The goal of the “CoBRAIN” project is to design novel coating formulations for protection against wear and corrosion using an integrated materials development workflow. We aim to replace existing coatings which employ toxic, carcinogenic substances either as raw materials (e.g. chromium electroplating from CrO₃ solutions in water) and/or as constituents of the final product (e.g. cobalt in Stellite alloys and WC-Co hardmetals) and/or employ critical raw materials, such cobalt itself or tungsten. We specifically focus on the novel class of High-Entropy Alloys (HEAs), i.e. nearly equiatomic alloys made of four, five or six elements, employing these alloys either for purely metallic coatings or as matrices for hardmetal coatings, combined with TiC as hard phase.

To explore a vast range of possible compositions, we combined various high-throughput physical modelling techniques to simulate properties such as the equilibrium crystalline phase(s), the stacking-fault energy, the microstructural evolution, and the micromechanical properties of HEAs, and then we trained neural network-based AI models on this extensive dataset. We also developed high-throughput laboratory methods to provide as much input and validation data as possible for these models. An overarching ontology allowed semantic mapping of the dataset into a cloud-based knowledge base to ensure interoperability.

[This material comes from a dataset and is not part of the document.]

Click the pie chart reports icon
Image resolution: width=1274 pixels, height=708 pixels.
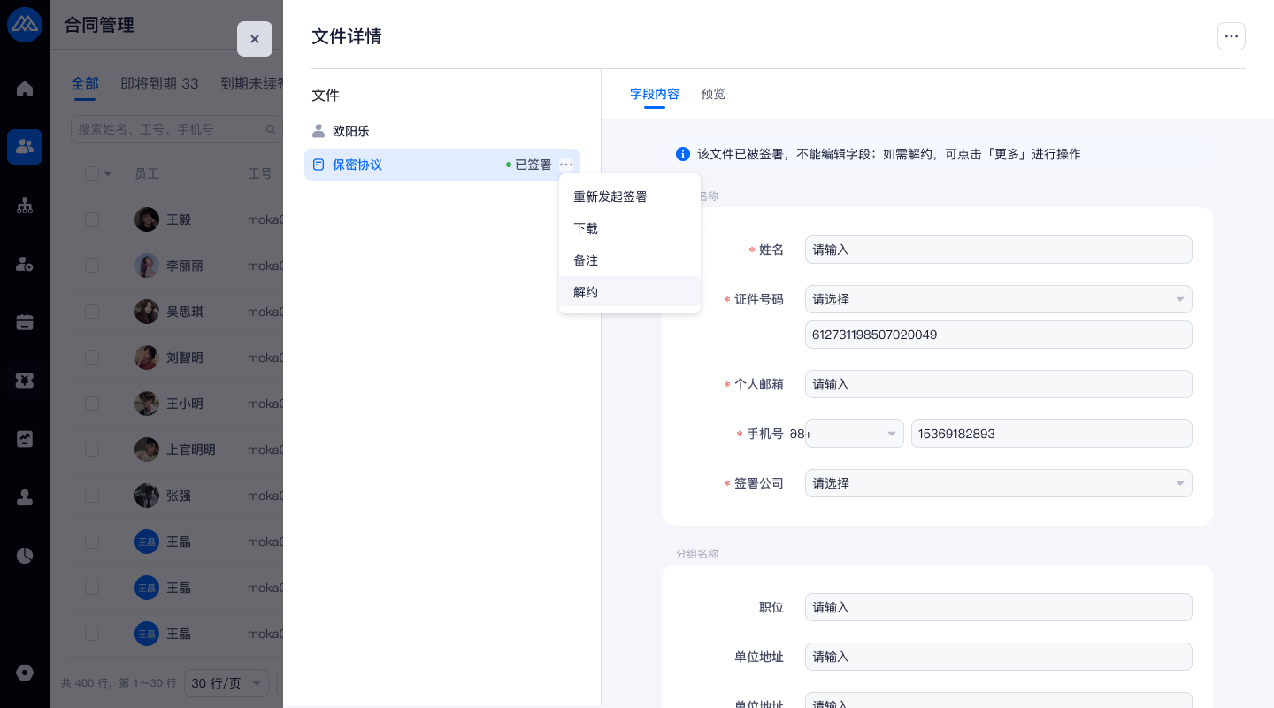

The main results obtained by the CoBRAIN project so far have been:

• Contributing, to the creation of an improved version of the EMMO ontology for the mapping and storage of data and metadata.
• Creating an AI-based API to predict the properties of a given HEA composition, or identify candidate HEA compositions based on predefined targets.
• Setting up an LCPA tool to estimate the costs, environmental impact and health hazards of each novel formulation in comparison to benchmark materials.
• Developing a sustainable decision support system based on the integration of the AI and LCPA tools, which is now available for demonstration and trial by the project partners and interested stakeholders.
• Gaining experience on the actual production of HEA-based feedstock powders and of coatings by thermal spraying processes. This is now being scaled-up to industrial case-studies.